Namun masalahnya: para korban pembantaian Jabidah tidak berhak atas kompensasi berdasarkan inisiatif ini.

Undang-undang ini hanya mencakup pelanggaran hak asasi manusia yang dilakukan dalam masa Darurat Militer – satu bulan sebelumnya 21 September 1972 dan satu (1) bulan setelah 25 Februari 1986. Pembantaian Jabidah terjadi pada tanggal 18 Maret 1968.

Pada tahun 1967, orang Filipina dari Basilan, Sulu, Tawi-Tawi dan Zamboanga direkrut untuk menjadi bagian dari unit komando bernama Jabidah di bawah rencana rahasia yang dibuat oleh Marcos untuk menyerang Sabah dan merebutnya kembali dari Malaysia. Plotnya disebut “Operasi Merdeka”. (BACA: Jabidah dan Merdeka: Kisah Dalam)

Rencananya tidak berhasil. Dalam upaya untuk mengubur plot tersebut dan membungkam para peserta pelatihan yang tidak puas, yang kemudian diketahui telah disesatkan tentang tujuan sebenarnya dari pelatihan tersebut, mereka dibunuh, dibakar, dan dibuang ke laut.

Orang terakhir yang selamat dari pembantaian tersebut, makan malam Arula, telah meninggal dunia. Hampir 50 tahun sejak kejadian tersebut, jumlah pasti korban belum dapat ditentukan. Sementara itu, dua rekrutan Jabidah yang meninggalkan Pulau Corregidor sebelum pembantaian terjadi pada gencatan senjata Maret 2013 di Sabah – menjadi bukti bahwa luka di masa lalu belum juga pulih.

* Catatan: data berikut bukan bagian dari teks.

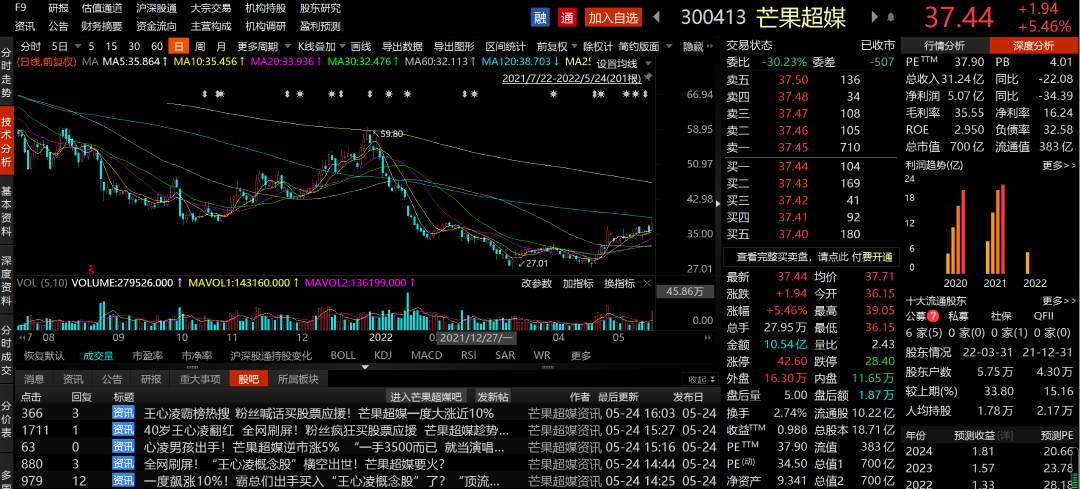Switch to the 周 weekly period
The height and width of the screenshot is (489, 1080).
click(200, 47)
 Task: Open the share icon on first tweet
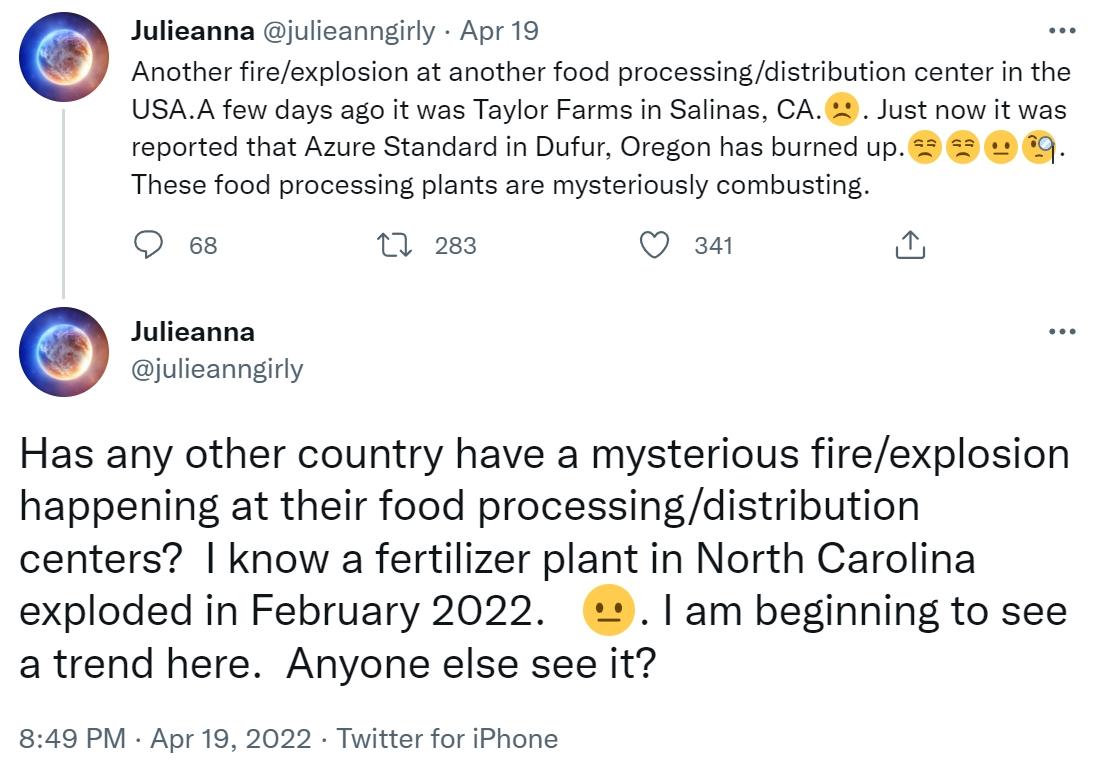click(909, 245)
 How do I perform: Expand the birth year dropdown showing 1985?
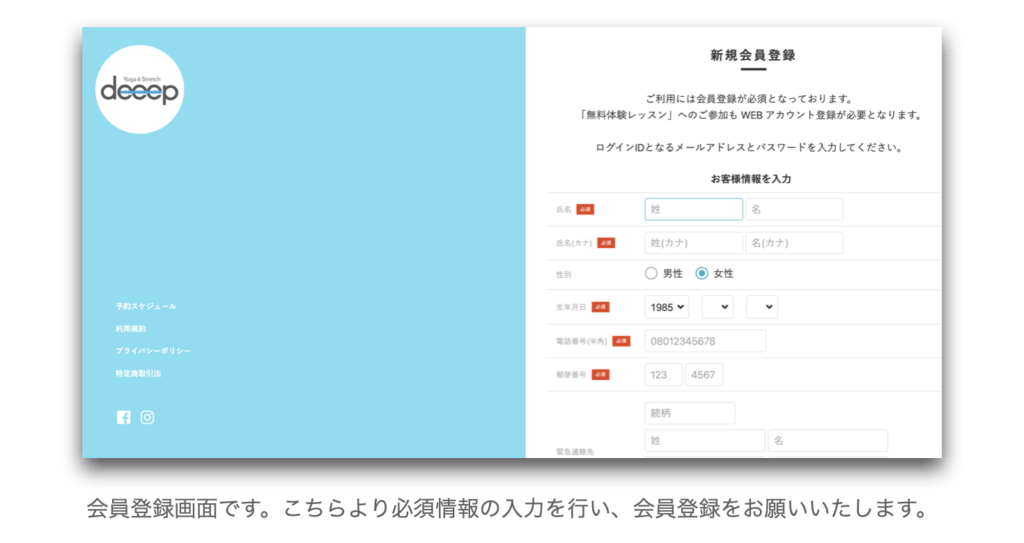(x=667, y=307)
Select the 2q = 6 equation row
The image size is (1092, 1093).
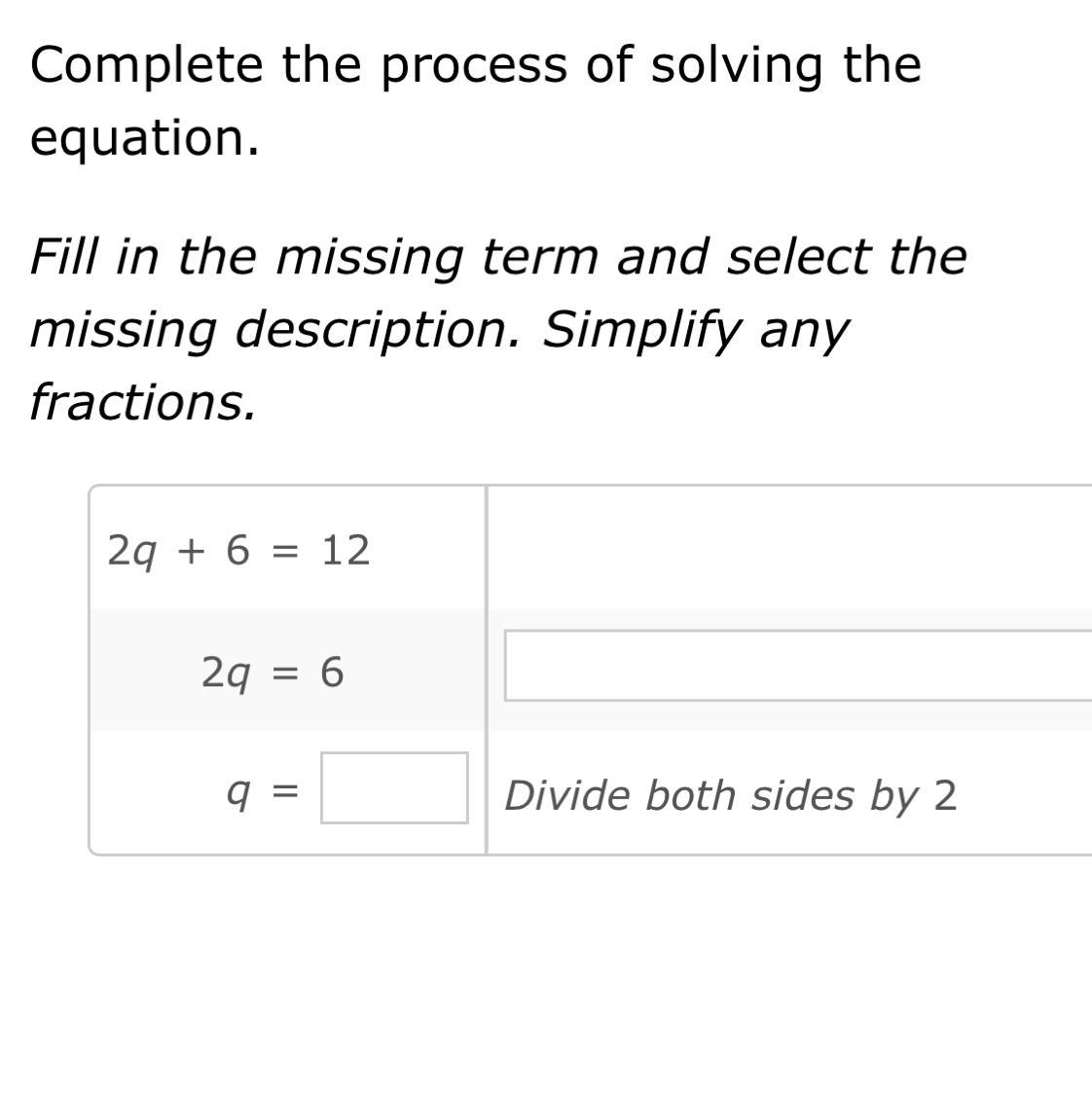(x=273, y=673)
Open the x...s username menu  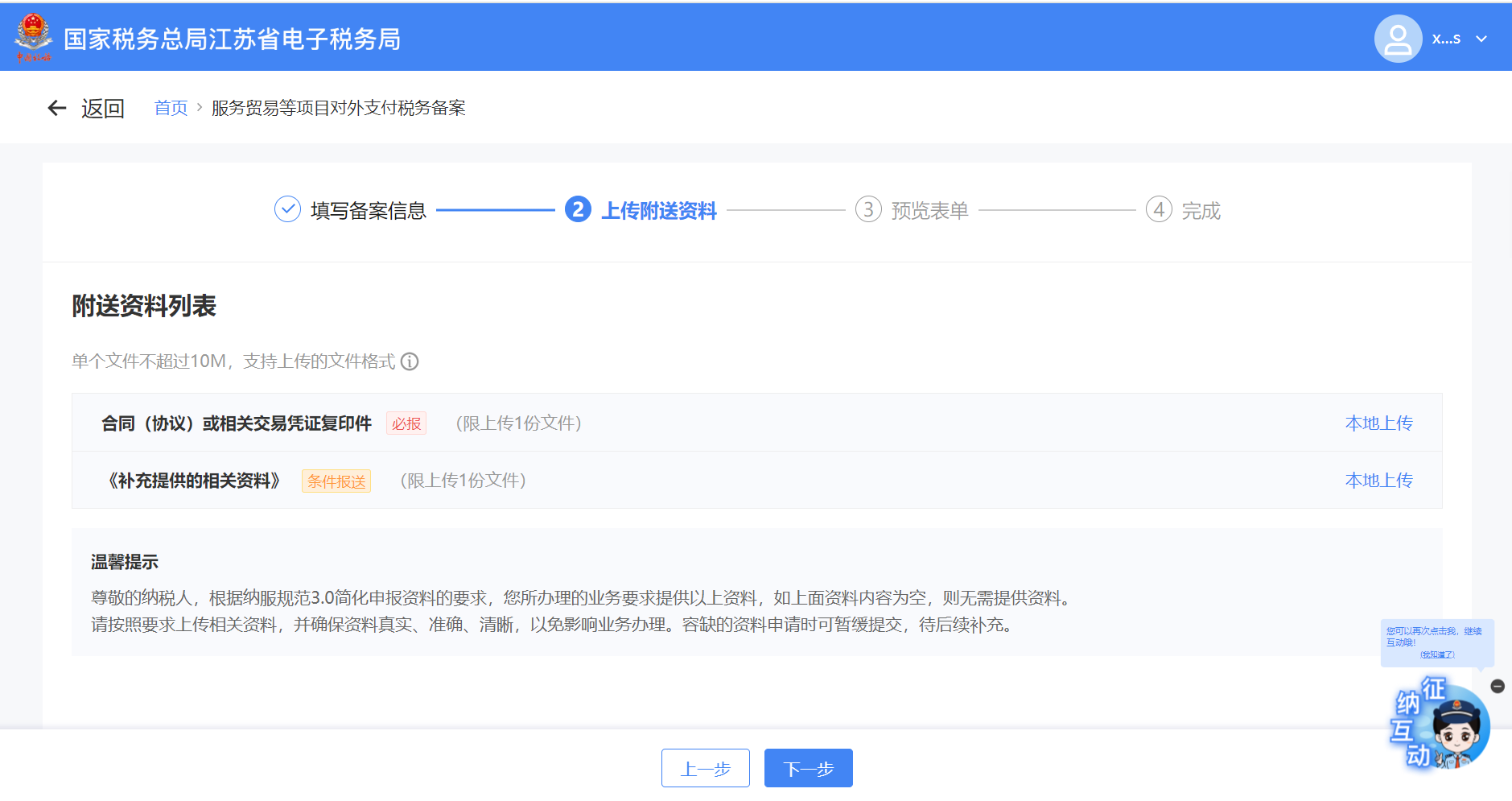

Menentukan bagaimana babak sejarah ini akan berakhir adalah salah satu dari banyak peran Komisi Keadilan dan Rekonsiliasi Transisi (TJRC) yang dipimpin Swiss.

Saat Kongres menangani rincian teknis undang-undang tersebut yang berupaya melakukan renovasi Daerah Otonomi di Muslim Mindanao (ARMM), aspek emosional dari proses perdamaian juga ada dalam agenda.

Bagaimana luka akibat konflik bersenjata selama 4 dekade bisa disembuhkan, setelah perjanjian perdamaian telah ditandatangani oleh pemerintah dan Front Pembebasan Islam Moro (MILF)? Bagaimana cara mendorong rekonsiliasi antara orang-orang yang berbeda suku, agama, dan kepercayaan?

Keluhan yang sah

Ini adalah beberapa pertanyaan yang ingin dijawab oleh TJRC saat mereka memulai studi selama satu tahun untuk memberikan rekomendasi tentang bagaimana mengatasi “keluhan yang sah” dari masyarakat Bangsamoro dan bagaimana memperbaiki ketidakadilan historis demi penyembuhan dan rekonsiliasi.

MPayung Bleeker, utusan khusus dan kepala satuan tugas untuk menangani masa lalu dan mencegah kekejaman, Departemen Luar Negeri Federal Swiss (FDFA)ketua komisi.

Bersamanya ada pengacara Cecilia Jimenez (dinominasikan oleh pemerintah) dan Ishak Mastura (dinominasikan oleh MILF) dan Jonathan Sisson, yang akan menjabat sebagai penasihat senior.

Keadilan transisi

Keadilan transisi adalah hubungan yang menghubungkan sejarah masa lalu dengan masa kini dan yang akan mengantarkan masa depan, kata kepala negosiator pemerintah Miriam Coronel-Ferrer.

Bleeker menekankan bahwa tidak ada pola “satu ukuran untuk semua” dalam keadilan transisi, namun ada faktor-faktor dasar yang harus dipertimbangkan ketika merancang sistem untuk keadilan transisi.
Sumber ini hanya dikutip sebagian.